Wallace’s role was advertised in December on a temporary basis and was filled by another OPG from January 2014. 

Wallace asked to extend his career break by another year in March 2014, but the request was refused as Royal Mail said it was unable to hold his role open.

Wallace’s line manager contacted him to arrange for him to return to Keighley as its hub support.

The line manager asked Pam Wright, Royal Mail’s area collections manager and Wallace’s second line manager, for advice as he wanted the temporary OPG to remain. Wright advised the career break policy did not entitle Wallace to return to the same job. 

On 15 April 2014, Wallace’s line manager informed him his original role was not available and relocated him to another role in Halifax. Wallace returned to work in May but was “unhappy, particularly about the extended commute to work each day”.

He raised a grievance in June, claiming he had been “unfairly displaced from his original role”. He cited events as a “subtle and insidious form of bullying by… management”. 

His unfair displacement grievance was upheld, but the bullying complaint was rejected. Wright confirmed Wallace would return to his original role in September 2014. 

In January 2017, Wallace submitted another grievance about overtime issues, which was upheld. 

In September, he was asked to cover for a driver who was unwell, but declined citing health grounds. A manager suspended him for failure to follow a reasonable request. 

Wright subsequently invited Wallace to a formal conduct meeting, as the allegation was considered gross misconduct. She upheld the allegation and awarded Wallace a two-year suspended dismissal on 5 October 2017. 

Wallace was on annual leave for two weeks and was due to return to work on 13 November 2017, but he was signed off with work-related stress and anxiety on that day. 

The Bradford deputy collections manager invited Wallace to a meeting to discuss his condition and any support he might need, but Wallace did not attend.
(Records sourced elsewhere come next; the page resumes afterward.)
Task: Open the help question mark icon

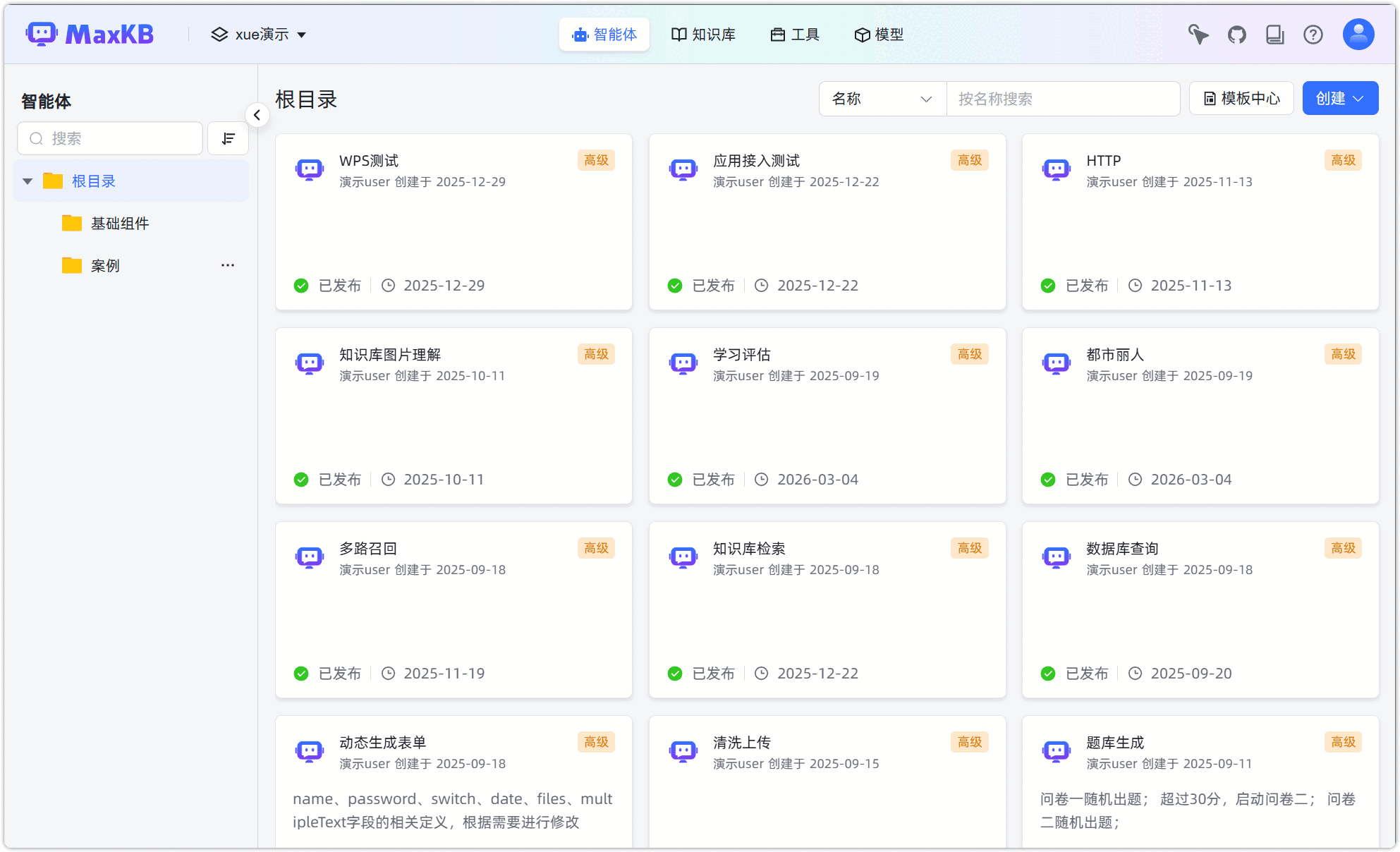Action: pos(1313,35)
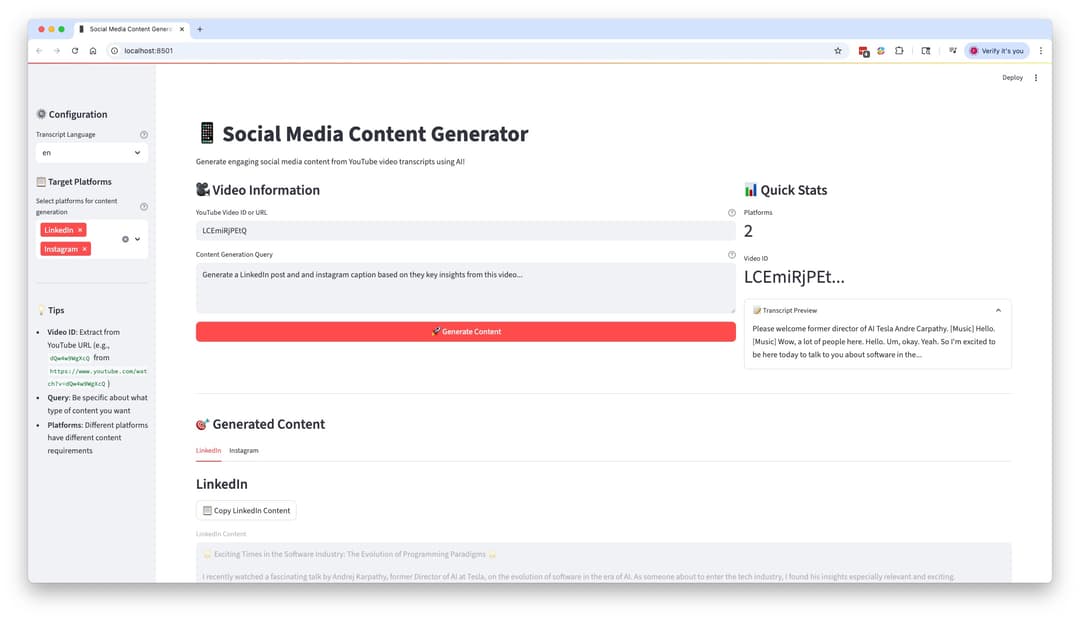Click the Copy LinkedIn Content button
Screen dimensions: 1080x620
point(246,511)
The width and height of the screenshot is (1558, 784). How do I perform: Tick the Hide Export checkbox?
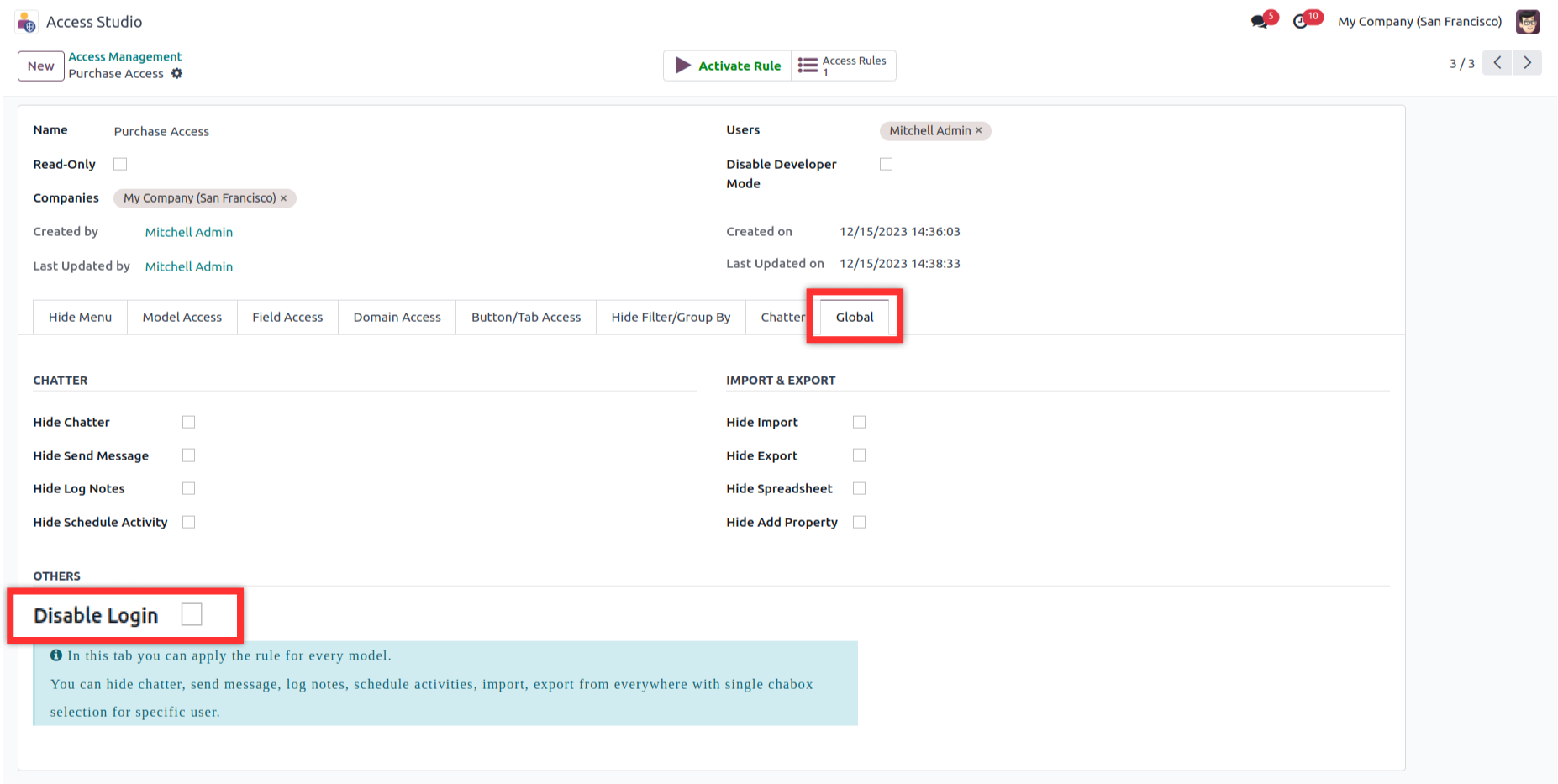tap(859, 455)
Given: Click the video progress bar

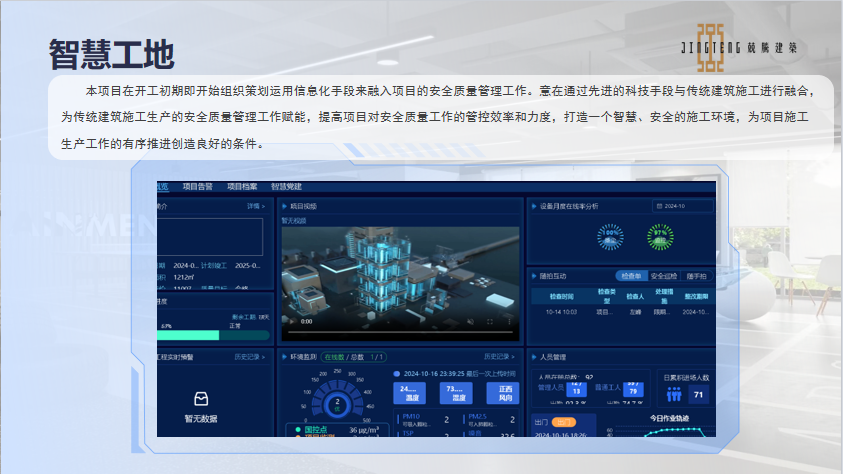Looking at the screenshot, I should point(400,331).
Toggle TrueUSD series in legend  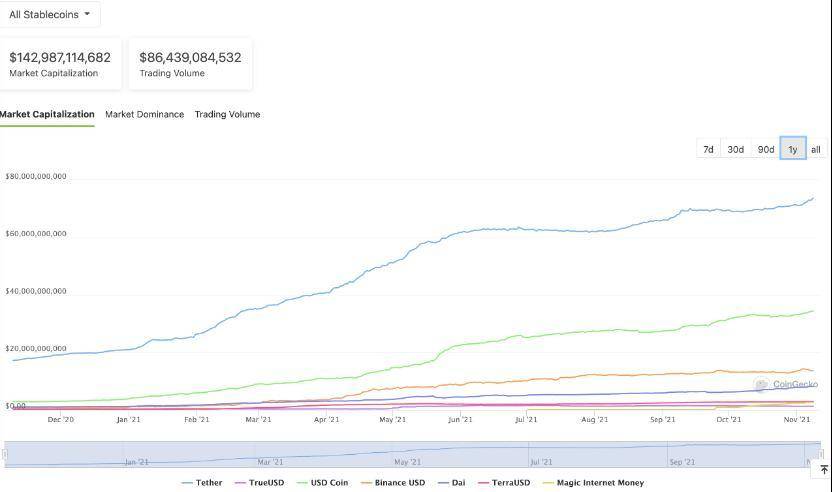coord(259,483)
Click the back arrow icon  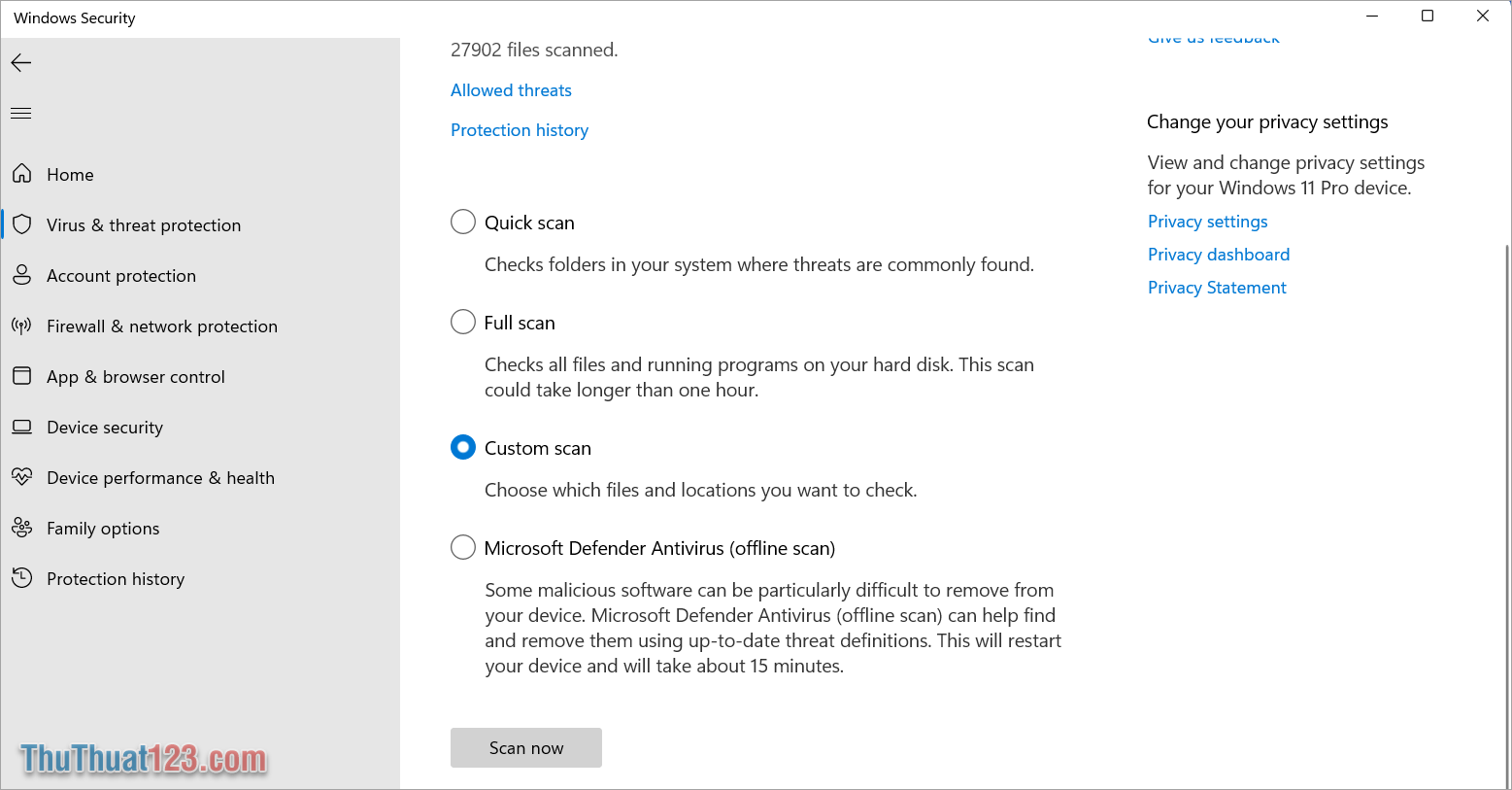pos(21,63)
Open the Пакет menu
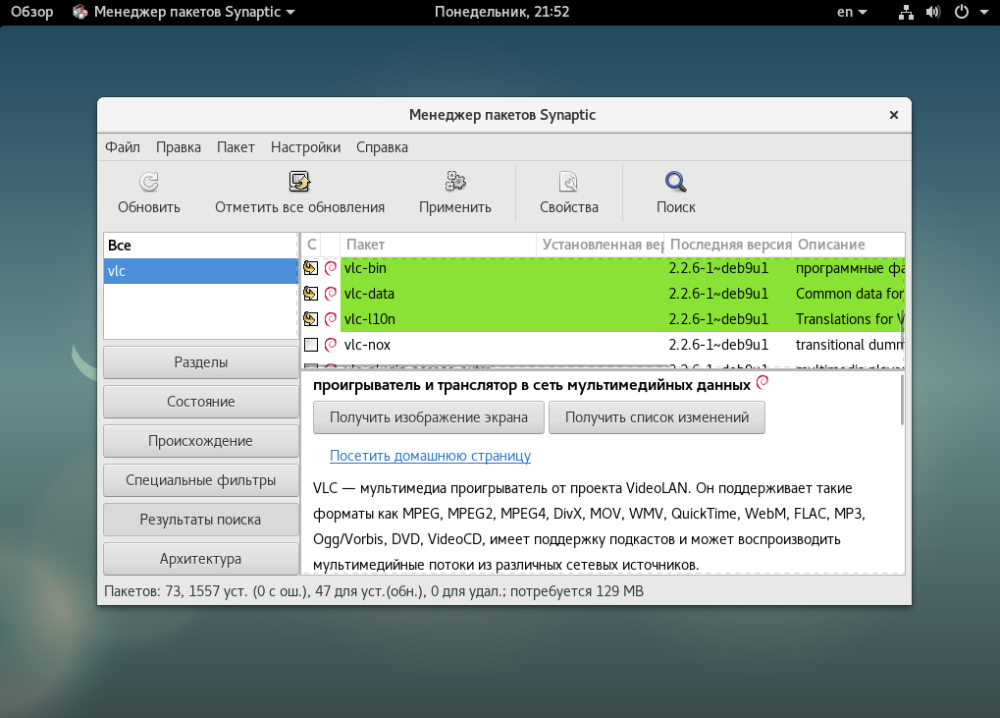This screenshot has width=1000, height=718. 235,147
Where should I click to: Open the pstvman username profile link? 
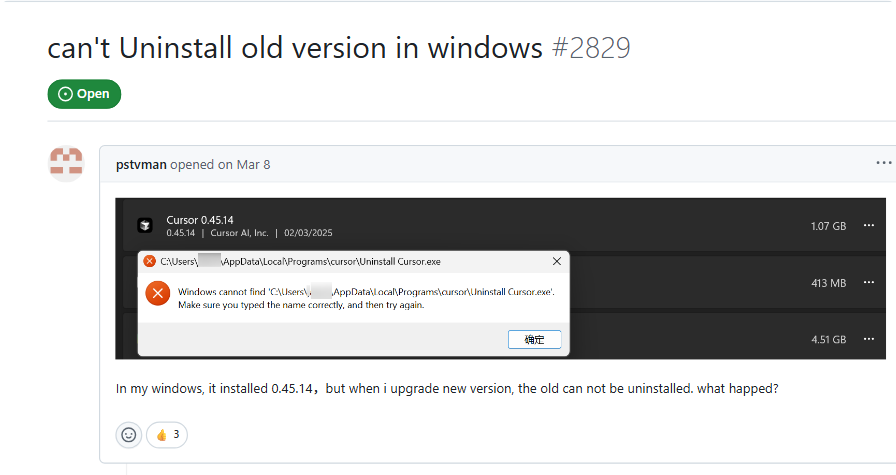point(141,165)
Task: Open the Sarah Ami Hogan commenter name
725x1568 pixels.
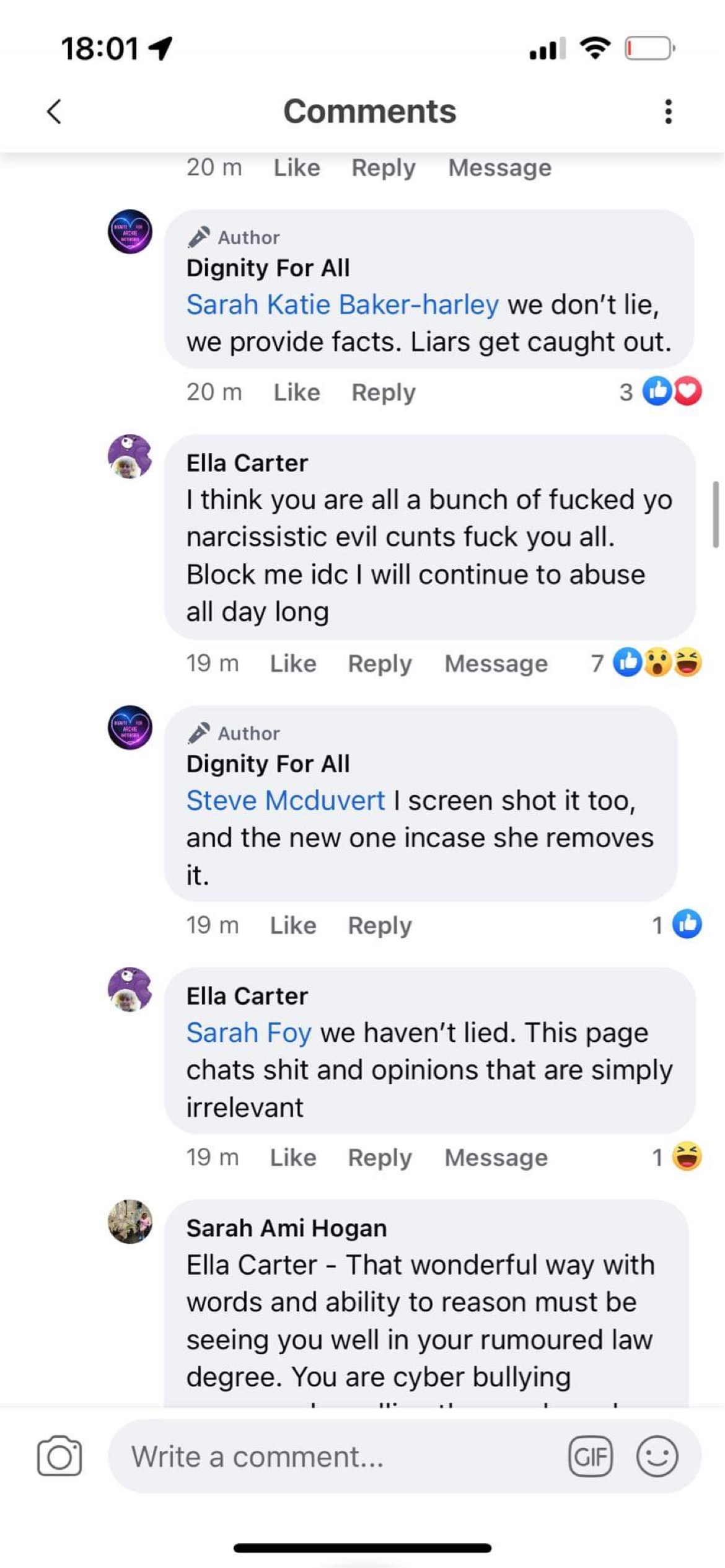Action: [x=286, y=1228]
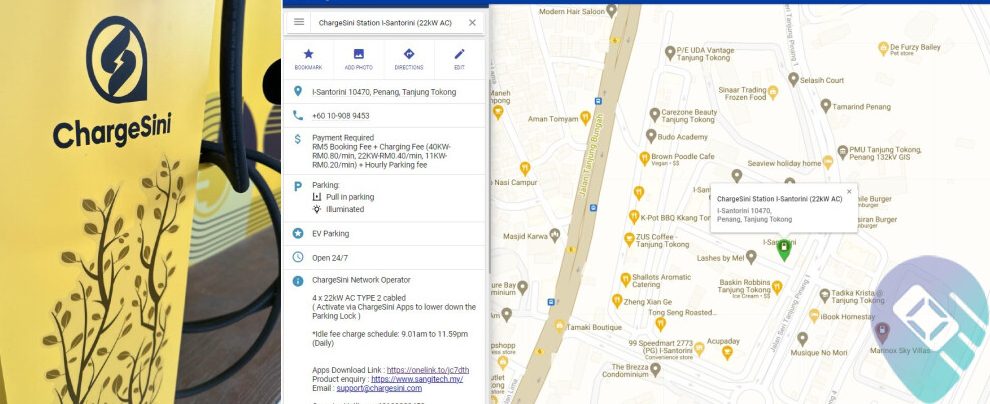This screenshot has width=990, height=404.
Task: Select the Add Photo icon
Action: (358, 58)
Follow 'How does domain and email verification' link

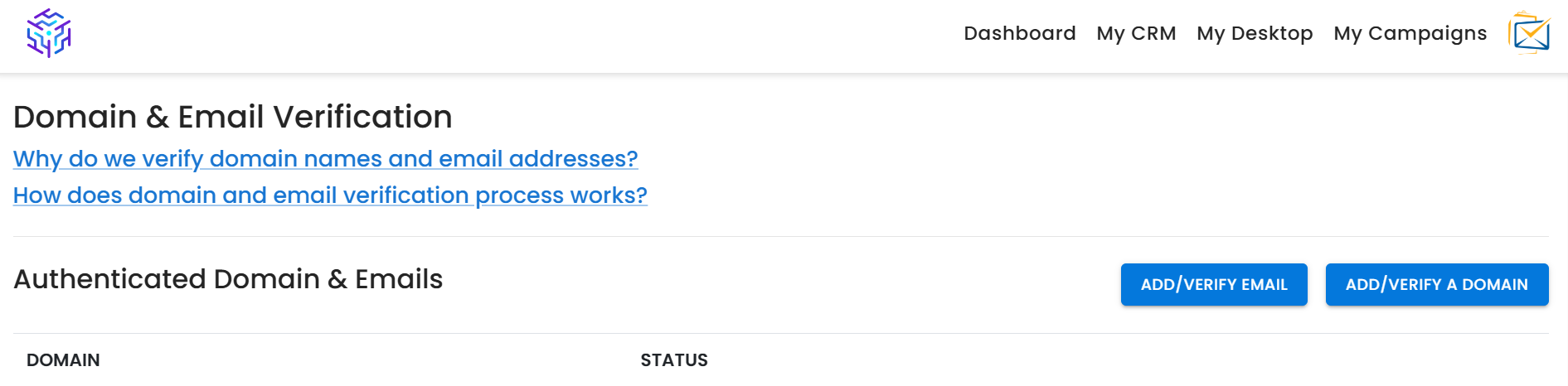tap(330, 195)
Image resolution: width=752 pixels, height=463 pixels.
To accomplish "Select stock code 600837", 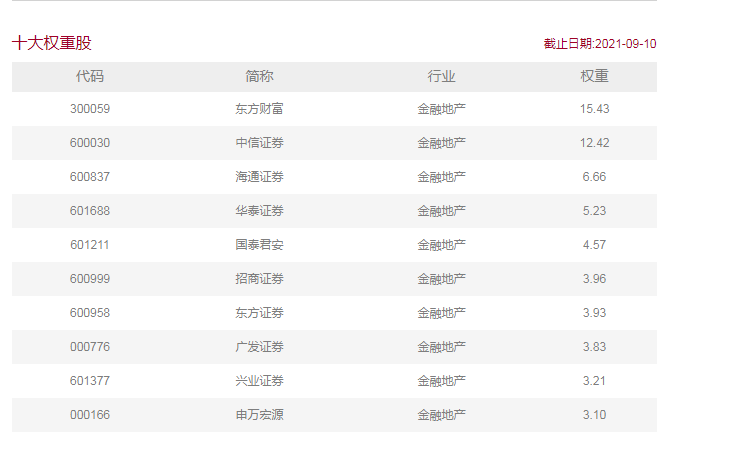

The manager spoke to Wallace and wrote to remind him of the conditions for receiving company sick pay, which included the business being satisfied the absence was necessary and due to genuine illness. 

Wallace was signed off again with work-related stress. The manager explained he was “generally concerned” Wallace was staying away from work in protest “against a perceived injustice”. 

Having taken HR advice, the manager concluded the absence did not meet one of the conditions for receiving company sick pay. Wallace did not return to work, and the manager confirmed in a letter that company sick pay had been withdrawn effective from 15 December 2017. 

Wallace resigned by letter dated 13 March 2018. He claimed Royal Mail was in breach of an “express term in his contract” relating to company pay, and had decided to withhold such pay even though his GP had certified he was not fit for work. 

He also alleged the postal service was in breach of the implied term it would not, “without reasonable and proper cause” act in a manner “likely to destroy” the relationship of trust and confidence. 

Judge Licorish ruled Royal Mail had the right to withdraw company sick pay if certain defined conditions were not met. She also said its handling of the disciplinary issue was reasonable and justifiable. As such, the tribunal was unsatisfied there was a fundamental breach of contract by Royal Mail, and Wallace’s claim for unfair dismissal failed. 

Edward Wheen, partner at Hewitsons LLP, said Wallace’s “claim of breach of the implied breach of the duty of trust and confidence, based on two previous grievances successfully raised by him” would have succeeded had he not affirmed his contract by continuing to work after those grievances.

And Andrew Willis, head of legal at HR-inform, said employers should ensure they discuss what it means for an employee to take an extended career break and what will happen on their return.

“Focus on the rules set out within the policy but, if an alternative is agreed, make sure this is minuted and stored securely,” Willis said. “This prevents a situation happening many months down the line where there is uncertainty over what was said or agreed.”